_Data provided_

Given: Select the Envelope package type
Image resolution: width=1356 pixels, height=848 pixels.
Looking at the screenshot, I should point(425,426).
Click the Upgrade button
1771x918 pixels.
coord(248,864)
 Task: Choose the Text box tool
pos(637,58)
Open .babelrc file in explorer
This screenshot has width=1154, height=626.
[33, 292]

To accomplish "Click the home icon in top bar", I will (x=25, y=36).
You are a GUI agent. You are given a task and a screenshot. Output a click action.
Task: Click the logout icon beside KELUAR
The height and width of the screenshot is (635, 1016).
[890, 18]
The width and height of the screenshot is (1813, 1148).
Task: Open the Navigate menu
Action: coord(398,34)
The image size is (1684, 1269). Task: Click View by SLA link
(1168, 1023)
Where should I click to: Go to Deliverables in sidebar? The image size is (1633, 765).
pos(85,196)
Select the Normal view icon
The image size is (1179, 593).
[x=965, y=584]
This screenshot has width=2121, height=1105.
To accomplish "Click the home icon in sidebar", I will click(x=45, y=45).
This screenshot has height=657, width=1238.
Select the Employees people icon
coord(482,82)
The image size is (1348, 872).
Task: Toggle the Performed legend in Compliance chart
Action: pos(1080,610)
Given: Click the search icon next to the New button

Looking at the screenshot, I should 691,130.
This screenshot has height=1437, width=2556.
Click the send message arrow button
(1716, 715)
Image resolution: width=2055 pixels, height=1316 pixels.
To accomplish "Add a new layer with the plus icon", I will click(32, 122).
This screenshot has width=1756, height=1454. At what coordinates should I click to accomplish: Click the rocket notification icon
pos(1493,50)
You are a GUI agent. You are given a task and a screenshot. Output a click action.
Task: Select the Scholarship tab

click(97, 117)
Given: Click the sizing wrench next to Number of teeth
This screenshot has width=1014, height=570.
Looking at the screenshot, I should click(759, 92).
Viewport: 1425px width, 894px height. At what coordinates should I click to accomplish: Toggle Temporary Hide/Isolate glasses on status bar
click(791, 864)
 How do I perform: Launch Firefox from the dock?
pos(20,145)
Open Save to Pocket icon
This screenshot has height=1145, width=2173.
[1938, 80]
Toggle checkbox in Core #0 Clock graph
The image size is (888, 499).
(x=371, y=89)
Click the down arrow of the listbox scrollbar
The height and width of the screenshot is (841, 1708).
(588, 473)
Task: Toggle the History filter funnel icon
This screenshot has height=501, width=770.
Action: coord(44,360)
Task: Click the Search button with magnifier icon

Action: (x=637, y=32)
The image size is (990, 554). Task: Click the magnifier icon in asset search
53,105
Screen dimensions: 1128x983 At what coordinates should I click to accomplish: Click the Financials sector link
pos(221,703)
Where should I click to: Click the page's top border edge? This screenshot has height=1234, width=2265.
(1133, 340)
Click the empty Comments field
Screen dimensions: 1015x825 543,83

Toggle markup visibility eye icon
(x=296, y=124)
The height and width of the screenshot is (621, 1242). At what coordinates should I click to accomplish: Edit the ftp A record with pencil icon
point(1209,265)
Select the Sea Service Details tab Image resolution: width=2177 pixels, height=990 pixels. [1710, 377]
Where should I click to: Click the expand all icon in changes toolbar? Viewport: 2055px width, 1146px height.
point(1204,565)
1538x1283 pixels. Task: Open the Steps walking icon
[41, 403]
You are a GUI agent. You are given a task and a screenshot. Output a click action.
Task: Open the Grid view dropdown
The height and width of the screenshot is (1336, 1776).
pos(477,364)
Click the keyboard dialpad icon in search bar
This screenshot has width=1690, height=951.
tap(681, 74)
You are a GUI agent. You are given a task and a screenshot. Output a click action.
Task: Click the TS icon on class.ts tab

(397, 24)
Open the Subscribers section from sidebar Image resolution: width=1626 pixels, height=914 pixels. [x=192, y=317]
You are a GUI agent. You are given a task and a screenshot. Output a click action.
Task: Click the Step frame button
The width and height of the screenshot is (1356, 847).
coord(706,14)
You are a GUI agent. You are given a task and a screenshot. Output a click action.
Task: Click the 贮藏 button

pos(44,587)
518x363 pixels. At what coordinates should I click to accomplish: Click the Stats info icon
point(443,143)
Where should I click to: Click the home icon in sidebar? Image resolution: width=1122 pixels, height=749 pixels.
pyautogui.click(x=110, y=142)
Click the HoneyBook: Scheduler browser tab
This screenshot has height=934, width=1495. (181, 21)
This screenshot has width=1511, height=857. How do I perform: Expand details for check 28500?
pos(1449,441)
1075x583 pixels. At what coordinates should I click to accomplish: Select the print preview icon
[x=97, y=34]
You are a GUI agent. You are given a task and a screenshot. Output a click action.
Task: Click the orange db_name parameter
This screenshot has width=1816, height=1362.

_Task directions_
What is needed here is an exact transcription of the records above.

_Task output_
Given: Select the Envelope package type
Image resolution: width=1356 pixels, height=848 pixels.
Looking at the screenshot, I should point(425,426).
Click the Upgrade button
1771x918 pixels.
coord(248,864)
 Task: Choose the Text box tool
pos(637,58)
Open .babelrc file in explorer
This screenshot has width=1154, height=626.
[33, 292]

To accomplish "Click the home icon in top bar", I will (x=25, y=36).
You are a GUI agent. You are given a task and a screenshot. Output a click action.
Task: Click the logout icon beside KELUAR
The height and width of the screenshot is (635, 1016).
[890, 18]
The width and height of the screenshot is (1813, 1148).
Task: Open the Navigate menu
Action: coord(398,34)
The image size is (1684, 1269). Task: Click View by SLA link
(1168, 1023)
Where should I click to: Go to Deliverables in sidebar? The image size is (1633, 765).
pos(85,196)
Select the Normal view icon
The image size is (1179, 593).
[x=965, y=584]
This screenshot has width=2121, height=1105.
To accomplish "Click the home icon in sidebar", I will click(x=45, y=45).
This screenshot has height=657, width=1238.
Select the Employees people icon
coord(482,82)
The image size is (1348, 872).
Task: Toggle the Performed legend in Compliance chart
Action: pos(1080,610)
Given: Click the search icon next to the New button

Looking at the screenshot, I should 691,130.
This screenshot has height=1437, width=2556.
Click the send message arrow button
(1716, 715)
Image resolution: width=2055 pixels, height=1316 pixels.
To accomplish "Add a new layer with the plus icon", I will click(32, 122).
This screenshot has width=1756, height=1454. At what coordinates should I click to accomplish: Click the rocket notification icon
pos(1493,50)
You are a GUI agent. You are given a task and a screenshot. Output a click action.
Task: Select the Scholarship tab

click(97, 117)
Given: Click the sizing wrench next to Number of teeth
This screenshot has width=1014, height=570.
Looking at the screenshot, I should click(759, 92).
Viewport: 1425px width, 894px height. At what coordinates should I click to accomplish: Toggle Temporary Hide/Isolate glasses on status bar
click(791, 864)
 How do I perform: Launch Firefox from the dock?
pos(20,145)
Open Save to Pocket icon
This screenshot has height=1145, width=2173.
[1938, 80]
Toggle checkbox in Core #0 Clock graph
The image size is (888, 499).
(x=371, y=89)
Click the down arrow of the listbox scrollbar
The height and width of the screenshot is (841, 1708).
(588, 473)
Task: Toggle the History filter funnel icon
This screenshot has height=501, width=770.
Action: coord(44,360)
Task: Click the Search button with magnifier icon

Action: (x=637, y=32)
The image size is (990, 554). Task: Click the magnifier icon in asset search
53,105
Screen dimensions: 1128x983 At what coordinates should I click to accomplish: Click the Financials sector link
pos(221,703)
Where should I click to: Click the page's top border edge? This screenshot has height=1234, width=2265.
(1133, 340)
Click the empty Comments field
Screen dimensions: 1015x825 543,83

Toggle markup visibility eye icon
(x=296, y=124)
The height and width of the screenshot is (621, 1242). At what coordinates should I click to accomplish: Edit the ftp A record with pencil icon
point(1209,265)
Select the Sea Service Details tab Image resolution: width=2177 pixels, height=990 pixels. [1710, 377]
Where should I click to: Click the expand all icon in changes toolbar? Viewport: 2055px width, 1146px height.
point(1204,565)
1538x1283 pixels. Task: Open the Steps walking icon
[41, 403]
You are a GUI agent. You are given a task and a screenshot. Output a click action.
Task: Open the Grid view dropdown
The height and width of the screenshot is (1336, 1776).
pos(477,364)
Click the keyboard dialpad icon in search bar
This screenshot has width=1690, height=951.
tap(681, 74)
You are a GUI agent. You are given a task and a screenshot. Output a click action.
Task: Click the TS icon on class.ts tab

(397, 24)
Open the Subscribers section from sidebar Image resolution: width=1626 pixels, height=914 pixels. [x=192, y=317]
You are a GUI agent. You are given a task and a screenshot. Output a click action.
Task: Click the Step frame button
The width and height of the screenshot is (1356, 847).
coord(706,14)
You are a GUI agent. You are given a task and a screenshot. Output a click action.
Task: Click the 贮藏 button

pos(44,587)
518x363 pixels. At what coordinates should I click to accomplish: Click the Stats info icon
point(443,143)
Where should I click to: Click the home icon in sidebar? Image resolution: width=1122 pixels, height=749 pixels.
pyautogui.click(x=110, y=142)
Click the HoneyBook: Scheduler browser tab
This screenshot has height=934, width=1495. (181, 21)
This screenshot has width=1511, height=857. How do I perform: Expand details for check 28500?
pos(1449,441)
1075x583 pixels. At what coordinates should I click to accomplish: Select the print preview icon
[x=97, y=34]
You are a GUI agent. You are given a task and a screenshot. Output a click action.
Task: Click the orange db_name parameter
This screenshot has width=1816, height=1362.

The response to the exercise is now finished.